Jack nodded, looking at the floor. There was a pattern there; light, shadow, light, shadow. He held out his hand to catch the light, to scatter the dust motes within it. "Did you come here when Lisa died?"

Ianto nodded. A small smile touched his lips. "I got caught. Trespassing. Had to flash my Torchwood credentials."

Jack's lips twitched into a grin, his eyes still on his hand, in the light. He looked at Ianto. "And now you've brought me here."

Ianto met his eyes, his serious expression unrelenting, but somehow encompassing, pulling Jack into him, into the place. "This is how I deal."

"Isn't it usually alone?"

Ianto looked out the window for a moment. Then he stood up, came toward Jack, and put a hand on his arm. Standing in the light. "I don't know how you do it. I don't know what you do, when things are bad. But I know that it likely isn't pleasant." He looked into Jack's face, then looked around the room. "Mine – mine is, and it isn't." He looked back to Jack. "But this is what I do. And I'll share it with you, if you want it."

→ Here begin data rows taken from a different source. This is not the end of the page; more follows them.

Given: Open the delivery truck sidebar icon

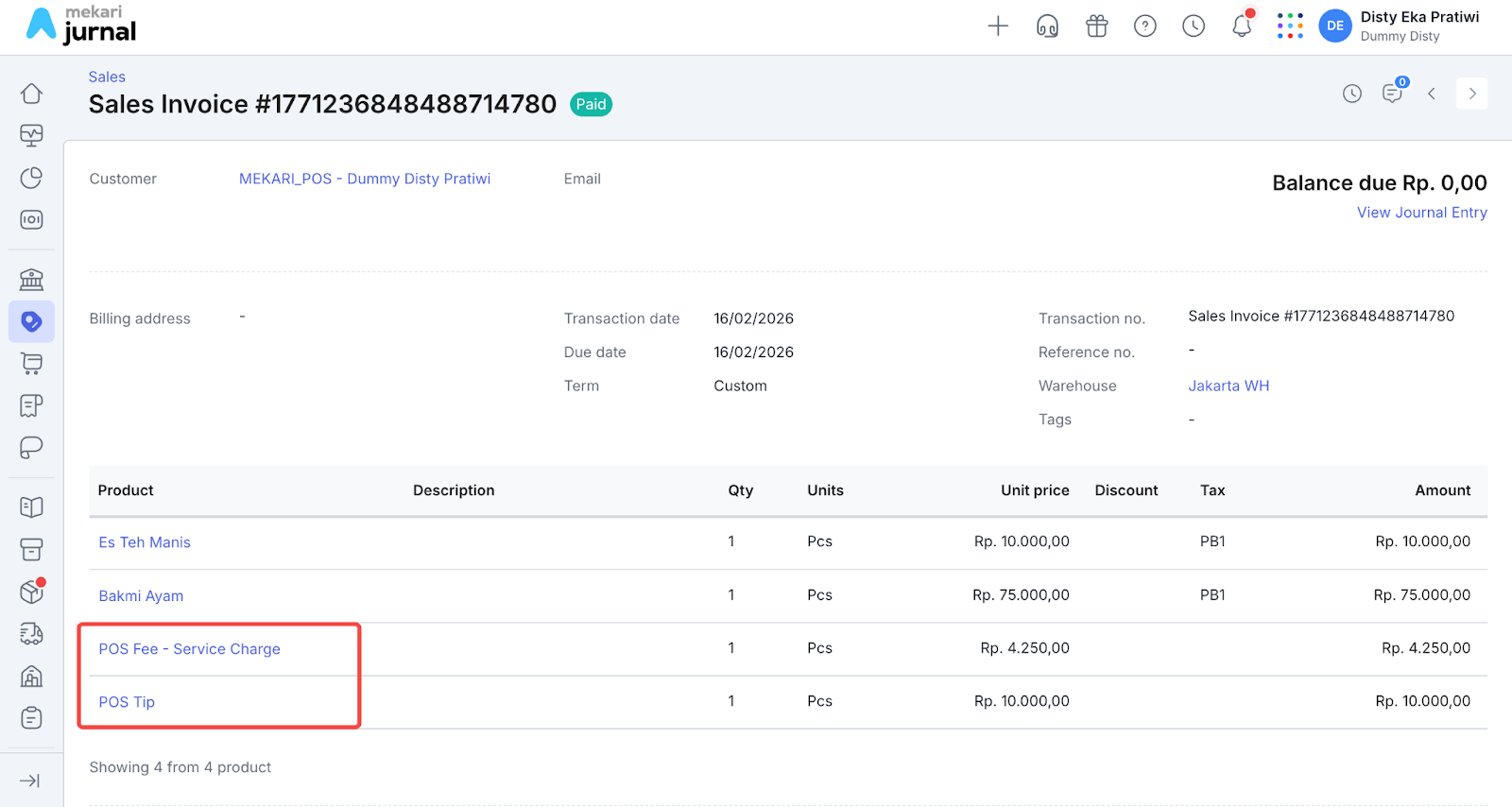Looking at the screenshot, I should (x=31, y=634).
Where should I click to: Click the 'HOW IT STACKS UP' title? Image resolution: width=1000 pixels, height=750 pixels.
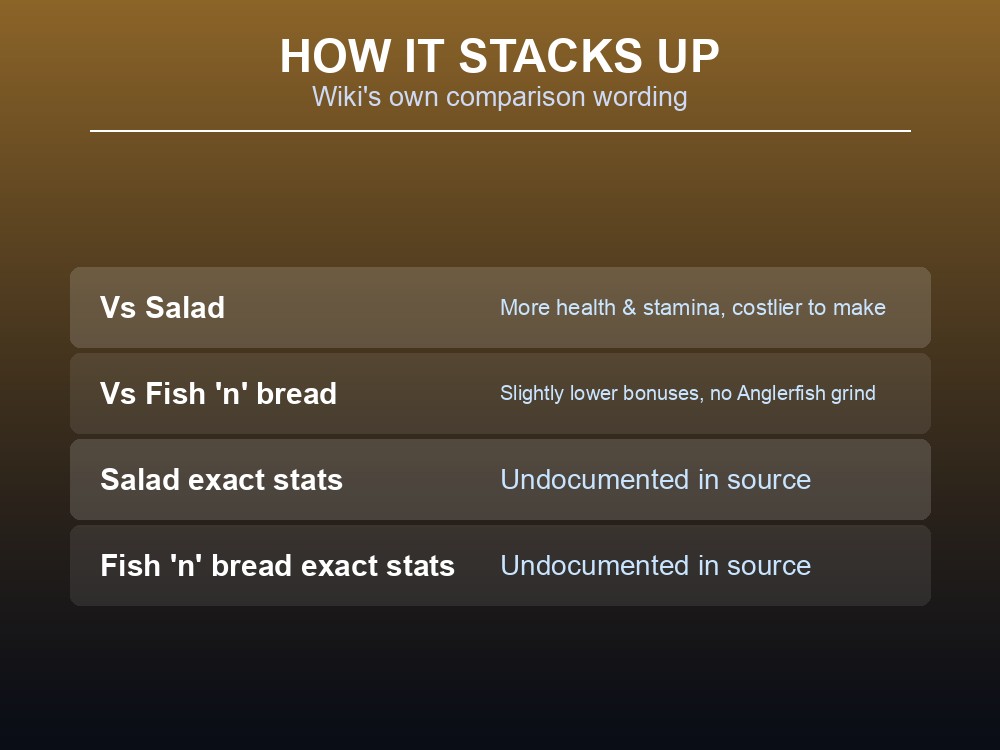pyautogui.click(x=499, y=56)
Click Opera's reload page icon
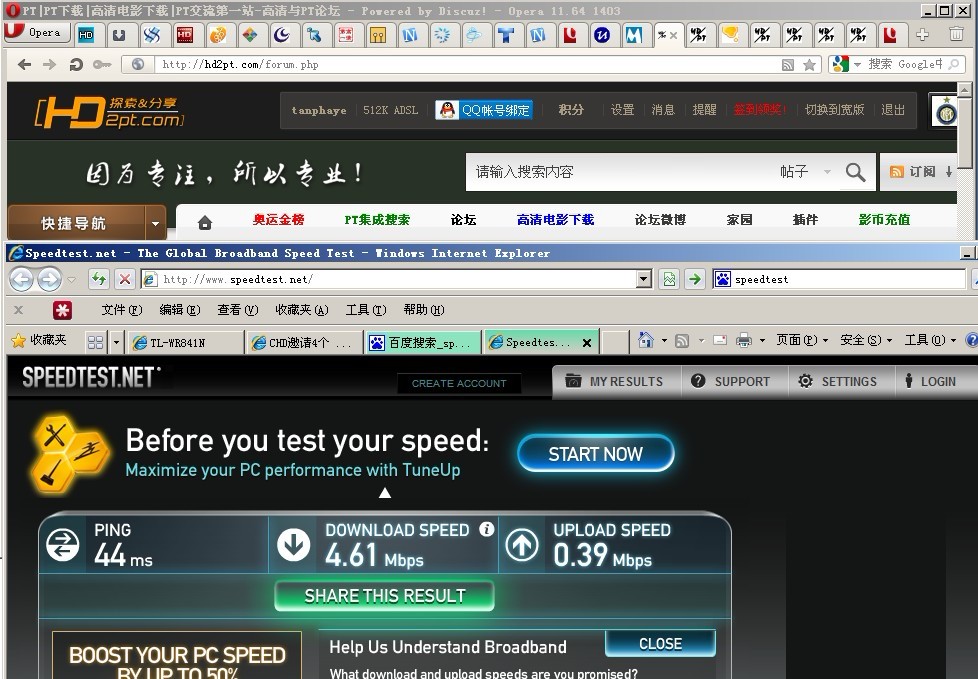978x679 pixels. [76, 65]
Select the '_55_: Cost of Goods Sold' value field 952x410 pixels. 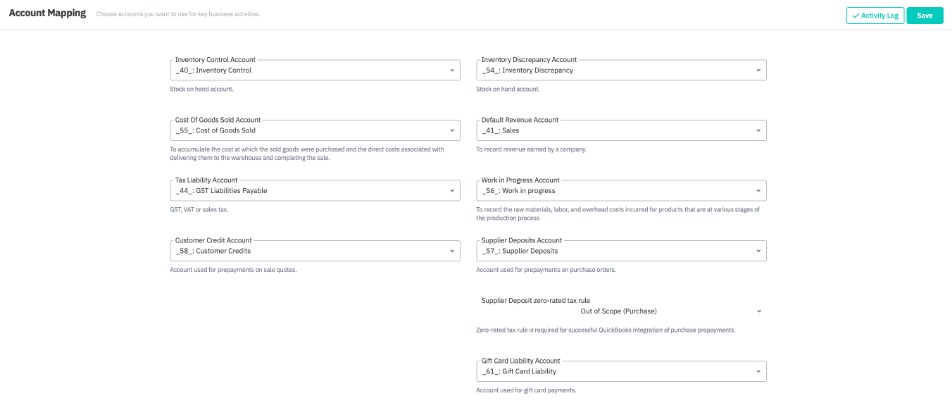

Jack looked into Ianto's face; took in the way the light fell across it, highlighting his eyes, his nose, his mouth. Showing how tired he looked. The sadness there, beneath the surface. He raised his hand and put it on the back of Ianto's neck; leaned forward and pressed his forehead against Ianto's forehead, his eyes slipping closed. "I'm sorry."

Ianto's hand moved from Jack's arm to his waist, matched by the opposite hand. "You have nothing to be sorry for."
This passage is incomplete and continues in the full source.